(Click-target data)
= = = = = = =

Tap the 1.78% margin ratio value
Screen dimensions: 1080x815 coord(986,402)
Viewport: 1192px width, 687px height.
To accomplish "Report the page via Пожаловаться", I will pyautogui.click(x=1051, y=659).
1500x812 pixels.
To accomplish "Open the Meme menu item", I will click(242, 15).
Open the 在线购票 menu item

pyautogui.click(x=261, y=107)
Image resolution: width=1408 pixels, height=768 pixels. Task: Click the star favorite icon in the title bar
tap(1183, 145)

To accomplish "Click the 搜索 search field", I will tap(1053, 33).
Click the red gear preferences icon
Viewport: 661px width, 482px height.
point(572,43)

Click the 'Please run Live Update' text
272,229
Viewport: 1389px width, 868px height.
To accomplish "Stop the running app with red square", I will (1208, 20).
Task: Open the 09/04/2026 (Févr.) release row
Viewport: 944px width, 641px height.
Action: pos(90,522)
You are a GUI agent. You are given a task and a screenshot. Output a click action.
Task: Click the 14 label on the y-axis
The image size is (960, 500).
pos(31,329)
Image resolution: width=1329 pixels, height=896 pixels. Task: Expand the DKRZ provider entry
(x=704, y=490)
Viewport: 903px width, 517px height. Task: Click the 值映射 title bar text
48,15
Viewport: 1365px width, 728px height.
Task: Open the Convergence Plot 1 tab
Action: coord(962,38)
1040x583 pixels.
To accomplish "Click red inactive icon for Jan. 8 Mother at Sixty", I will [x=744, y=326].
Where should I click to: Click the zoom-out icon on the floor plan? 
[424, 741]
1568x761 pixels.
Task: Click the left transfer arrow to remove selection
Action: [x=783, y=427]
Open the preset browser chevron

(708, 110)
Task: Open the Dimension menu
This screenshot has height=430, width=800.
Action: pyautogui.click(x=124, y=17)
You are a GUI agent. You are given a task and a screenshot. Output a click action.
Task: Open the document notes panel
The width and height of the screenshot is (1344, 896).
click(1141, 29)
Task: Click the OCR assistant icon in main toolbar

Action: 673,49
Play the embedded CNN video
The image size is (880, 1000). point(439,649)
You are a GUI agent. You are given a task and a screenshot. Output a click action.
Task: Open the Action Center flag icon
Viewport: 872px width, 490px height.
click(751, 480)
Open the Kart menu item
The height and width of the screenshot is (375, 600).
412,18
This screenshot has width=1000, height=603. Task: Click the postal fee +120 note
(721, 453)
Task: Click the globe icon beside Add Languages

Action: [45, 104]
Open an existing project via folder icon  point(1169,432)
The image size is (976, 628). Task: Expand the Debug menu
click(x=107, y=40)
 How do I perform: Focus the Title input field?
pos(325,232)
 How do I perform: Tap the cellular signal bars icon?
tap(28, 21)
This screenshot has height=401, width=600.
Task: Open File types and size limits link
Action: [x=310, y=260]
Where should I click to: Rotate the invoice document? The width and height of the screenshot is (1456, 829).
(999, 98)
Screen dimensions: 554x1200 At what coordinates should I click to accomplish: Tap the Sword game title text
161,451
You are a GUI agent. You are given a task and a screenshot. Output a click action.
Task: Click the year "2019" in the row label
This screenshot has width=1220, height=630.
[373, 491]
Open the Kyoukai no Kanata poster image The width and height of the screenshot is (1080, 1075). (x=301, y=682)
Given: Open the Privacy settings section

= = = = = = =

■ **Task description**: Rewrite the lines above as a numbered list, omitting any blank lines.

■ **Answer to this task**:
1. Tap the 1.78% margin ratio value
2. Screen dimensions: 1080x815 coord(986,402)
3. Viewport: 1192px width, 687px height.
4. To accomplish "Report the page via Пожаловаться", I will pyautogui.click(x=1051, y=659).
5. 1500x812 pixels.
6. To accomplish "Open the Meme menu item", I will click(242, 15).
7. Open the 在线购票 menu item
8. pyautogui.click(x=261, y=107)
9. Image resolution: width=1408 pixels, height=768 pixels. Task: Click the star favorite icon in the title bar
10. tap(1183, 145)
11. To accomplish "Click the 搜索 search field", I will tap(1053, 33).
12. Click the red gear preferences icon
13. Viewport: 661px width, 482px height.
14. point(572,43)
15. Click the 'Please run Live Update' text
16. 272,229
17. Viewport: 1389px width, 868px height.
18. To accomplish "Stop the running app with red square", I will (1208, 20).
19. Task: Open the 09/04/2026 (Févr.) release row
20. Viewport: 944px width, 641px height.
21. Action: pos(90,522)
22. You are a GUI agent. You are given a task and a screenshot. Output a click action.
23. Task: Click the 14 label on the y-axis
24. The image size is (960, 500).
25. pos(31,329)
26. Image resolution: width=1329 pixels, height=896 pixels. Task: Expand the DKRZ provider entry
27. (x=704, y=490)
28. Viewport: 903px width, 517px height. Task: Click the 值映射 title bar text
29. 48,15
30. Viewport: 1365px width, 728px height.
31. Task: Open the Convergence Plot 1 tab
32. Action: coord(962,38)
33. 1040x583 pixels.
34. To accomplish "Click red inactive icon for Jan. 8 Mother at Sixty", I will [x=744, y=326].
35. Where should I click to: Click the zoom-out icon on the floor plan? 
36. [424, 741]
37. 1568x761 pixels.
38. Task: Click the left transfer arrow to remove selection
39. Action: [x=783, y=427]
40. Open the preset browser chevron
41. (708, 110)
42. Task: Open the Dimension menu
43. This screenshot has height=430, width=800.
44. Action: pyautogui.click(x=124, y=17)
45. You are a GUI agent. You are given a task and a screenshot. Output a click action.
46. Task: Open the document notes panel
47. The width and height of the screenshot is (1344, 896).
48. click(1141, 29)
49. Task: Click the OCR assistant icon in main toolbar
50. Action: 673,49
51. Play the embedded CNN video
52. The image size is (880, 1000). point(439,649)
53. You are a GUI agent. You are given a task and a screenshot. Output a click action.
54. Task: Open the Action Center flag icon
55. Viewport: 872px width, 490px height.
56. click(751, 480)
57. Open the Kart menu item
58. The height and width of the screenshot is (375, 600).
59. 412,18
60. This screenshot has width=1000, height=603. Task: Click the postal fee +120 note
61. (721, 453)
62. Task: Click the globe icon beside Add Languages
63. Action: [45, 104]
64. Open an existing project via folder icon  point(1169,432)
65. The image size is (976, 628). Task: Expand the Debug menu
66. click(x=107, y=40)
67.  How do I perform: Focus the Title input field?
68. pos(325,232)
69.  How do I perform: Tap the cellular signal bars icon?
70. tap(28, 21)
71. This screenshot has height=401, width=600.
72. Task: Open File types and size limits link
73. Action: [x=310, y=260]
74. Where should I click to: Rotate the invoice document? The width and height of the screenshot is (1456, 829).
75. (999, 98)
76. Screen dimensions: 554x1200 At what coordinates should I click to accomplish: Tap the Sword game title text
77. 161,451
78. You are a GUI agent. You are given a task and a screenshot. Output a click action.
79. Task: Click the year "2019" in the row label
80. This screenshot has width=1220, height=630.
81. [373, 491]
82. Open the Kyoukai no Kanata poster image The width and height of the screenshot is (1080, 1075). (x=301, y=682)
83. Given: Open the Privacy settings section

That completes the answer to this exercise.